── DATA LISTING ──
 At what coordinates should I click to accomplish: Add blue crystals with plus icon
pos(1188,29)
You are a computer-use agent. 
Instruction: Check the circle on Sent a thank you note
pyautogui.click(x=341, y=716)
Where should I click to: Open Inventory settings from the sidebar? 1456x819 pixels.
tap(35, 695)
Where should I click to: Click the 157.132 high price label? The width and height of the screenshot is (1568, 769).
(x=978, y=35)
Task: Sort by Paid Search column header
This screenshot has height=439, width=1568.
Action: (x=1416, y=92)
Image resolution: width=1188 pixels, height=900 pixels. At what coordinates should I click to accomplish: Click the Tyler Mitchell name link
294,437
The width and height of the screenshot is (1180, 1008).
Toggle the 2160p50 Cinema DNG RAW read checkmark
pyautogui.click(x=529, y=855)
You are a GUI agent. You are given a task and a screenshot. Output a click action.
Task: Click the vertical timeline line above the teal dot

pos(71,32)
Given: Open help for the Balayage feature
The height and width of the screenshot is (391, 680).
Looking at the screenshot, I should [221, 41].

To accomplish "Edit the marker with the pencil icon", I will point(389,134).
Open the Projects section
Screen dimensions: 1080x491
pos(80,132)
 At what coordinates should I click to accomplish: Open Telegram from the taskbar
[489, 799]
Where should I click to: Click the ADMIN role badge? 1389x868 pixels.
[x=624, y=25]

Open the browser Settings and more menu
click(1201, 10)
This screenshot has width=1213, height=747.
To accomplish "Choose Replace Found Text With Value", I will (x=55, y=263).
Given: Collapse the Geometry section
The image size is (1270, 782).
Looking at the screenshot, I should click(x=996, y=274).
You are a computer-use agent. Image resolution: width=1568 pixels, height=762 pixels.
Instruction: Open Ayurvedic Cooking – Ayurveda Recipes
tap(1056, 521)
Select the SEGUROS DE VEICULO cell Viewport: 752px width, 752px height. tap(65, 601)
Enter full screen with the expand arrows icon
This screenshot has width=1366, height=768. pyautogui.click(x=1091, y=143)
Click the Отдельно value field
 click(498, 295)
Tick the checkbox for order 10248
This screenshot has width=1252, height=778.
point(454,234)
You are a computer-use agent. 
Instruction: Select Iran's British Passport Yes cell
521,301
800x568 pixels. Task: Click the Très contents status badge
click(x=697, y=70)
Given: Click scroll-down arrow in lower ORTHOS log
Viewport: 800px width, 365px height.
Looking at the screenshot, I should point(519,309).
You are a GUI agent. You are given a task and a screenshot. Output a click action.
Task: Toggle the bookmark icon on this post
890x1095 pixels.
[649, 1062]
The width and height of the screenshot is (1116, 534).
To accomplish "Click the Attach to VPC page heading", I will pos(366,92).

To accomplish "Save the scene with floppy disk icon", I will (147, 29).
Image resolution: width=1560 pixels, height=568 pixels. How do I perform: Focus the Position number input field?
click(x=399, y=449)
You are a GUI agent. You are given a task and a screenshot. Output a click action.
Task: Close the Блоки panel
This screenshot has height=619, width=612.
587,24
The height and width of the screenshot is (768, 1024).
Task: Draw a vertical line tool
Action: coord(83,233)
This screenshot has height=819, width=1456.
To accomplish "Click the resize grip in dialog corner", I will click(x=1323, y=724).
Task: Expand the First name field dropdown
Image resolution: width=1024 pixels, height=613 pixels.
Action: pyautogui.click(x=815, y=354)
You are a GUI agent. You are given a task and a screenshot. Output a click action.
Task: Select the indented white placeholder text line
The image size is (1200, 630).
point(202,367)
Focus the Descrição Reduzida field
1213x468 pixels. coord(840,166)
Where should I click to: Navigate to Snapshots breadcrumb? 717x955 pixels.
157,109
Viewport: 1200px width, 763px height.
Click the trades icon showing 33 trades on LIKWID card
───
TASK REQUIREMENTS
Set down the lines again unchanged, starting with the line that contains "You are a computer-use agent. Image" and going on through the line that contains "Looking at the screenshot, I should point(519,309).".

FULL OUTPUT
You are a computer-use agent. Image resolution: width=1568 pixels, height=762 pixels.
Instruction: Open Ayurvedic Cooking – Ayurveda Recipes
tap(1056, 521)
Select the SEGUROS DE VEICULO cell Viewport: 752px width, 752px height. tap(65, 601)
Enter full screen with the expand arrows icon
This screenshot has width=1366, height=768. pyautogui.click(x=1091, y=143)
Click the Отдельно value field
 click(498, 295)
Tick the checkbox for order 10248
This screenshot has width=1252, height=778.
point(454,234)
You are a computer-use agent. 
Instruction: Select Iran's British Passport Yes cell
521,301
800x568 pixels. Task: Click the Très contents status badge
click(x=697, y=70)
Given: Click scroll-down arrow in lower ORTHOS log
Viewport: 800px width, 365px height.
Looking at the screenshot, I should point(519,309).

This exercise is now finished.